31/08/2016

19:04

Por: Alberto Silva

Temer envia resposta ao PT ” Aqui não tem golpe, vou deixar o cargo sob aplausos”

Presidente efetivado cobrou de sua equipe uma postura firme contra os ataques de aliados de Dilma e destacou políticas para recuperar a economia

O presidente efetivado, Michel Temer, declarou em sua primeira reunião ministerial nesta quarta-feira (31) – momentos após tomar posse como presidente da República no Senado –, que irá inaugurar uma “nova fase” no governo e que pretende deixar o Planalto “sob aplausos do povo brasileiro”.

“Evidentemente a interinidade sempre deixava uma certa preocupação de até onde podemos ir e até onde devemos ir. Inauguramos uma nova fase, uma fase com horizonte de 2 anos e 4 meses, que terão uma cobrança muito maior.
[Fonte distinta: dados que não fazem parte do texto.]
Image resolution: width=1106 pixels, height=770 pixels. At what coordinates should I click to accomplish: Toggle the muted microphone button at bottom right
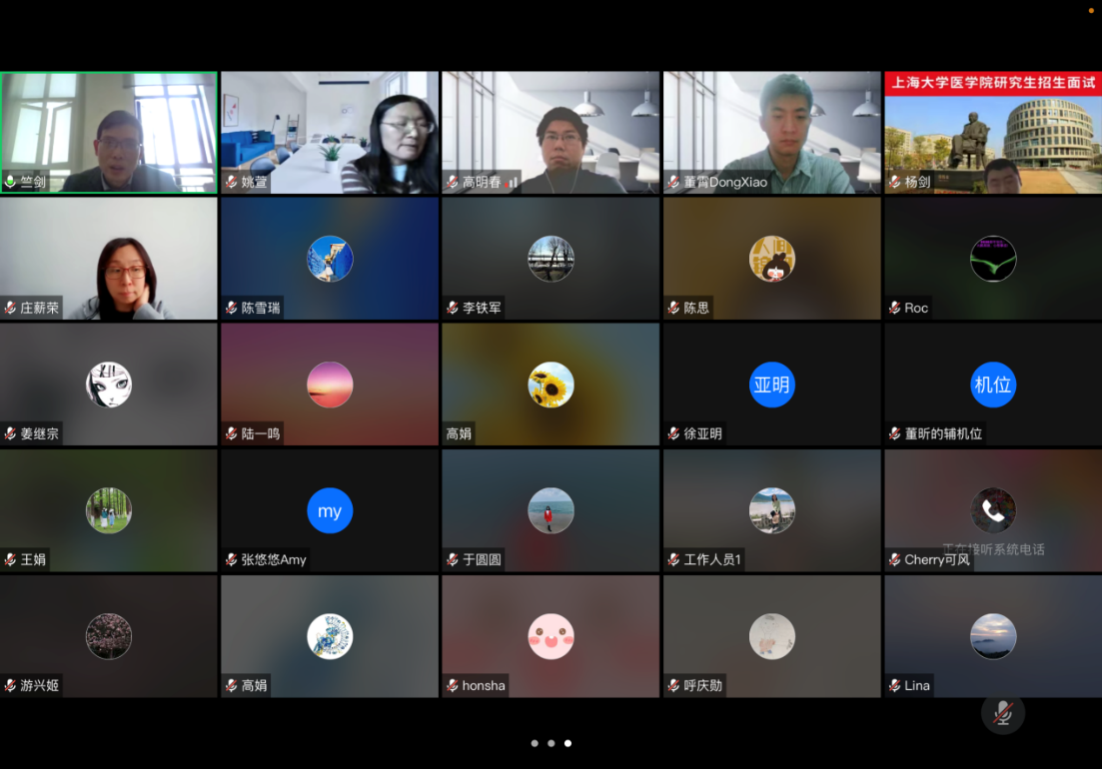pyautogui.click(x=1003, y=713)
Que façamos aquilo que temos alardeado, de colocar o Brasil nos trilhos”, afirmou o presidente efetivado.

O peemedebista ressaltou que sua tarefa no governo “não será fácil” e, dirigindo-se à sua equipe ministerial, cobrou “afinco” de seus chefes de Estado para recuperar a economia e a geração de empregos no País. “Queremos sair daqui com o aplauso do povo brasileiro”, disse.

Não é um partido que está no poder e despreza os demais. É o contrário. É um partido que preza pelos demais. Se dizia no passado que os partidos aliados não participavam da formação das políticas governamentais. Isso eu não quero que aconteça. Quero que haja uma conexão permanente entre o Executivo e o Legislativo

Em tom firme, Temer garantiu ainda que não aceitará a pecha de “golpista”, adjetivo que povoou os discursos dos apoiadores da agora ex-presidente Dilma Rousseff durante toda a discussão sobre o impeachment.

“Golpista é quem está contra a Constituição. Nós não estamos propondo a ruptura constitucional. Agora, nós não vamos levar ofensa para casa. Agora que as situações se definiram e é preciso firmeza. Tentaram dizer que aqui no Brasil houve golpe. Agora falou, nós respondemos. Se não, eles tentarão desvalorizar”, bradou Temer.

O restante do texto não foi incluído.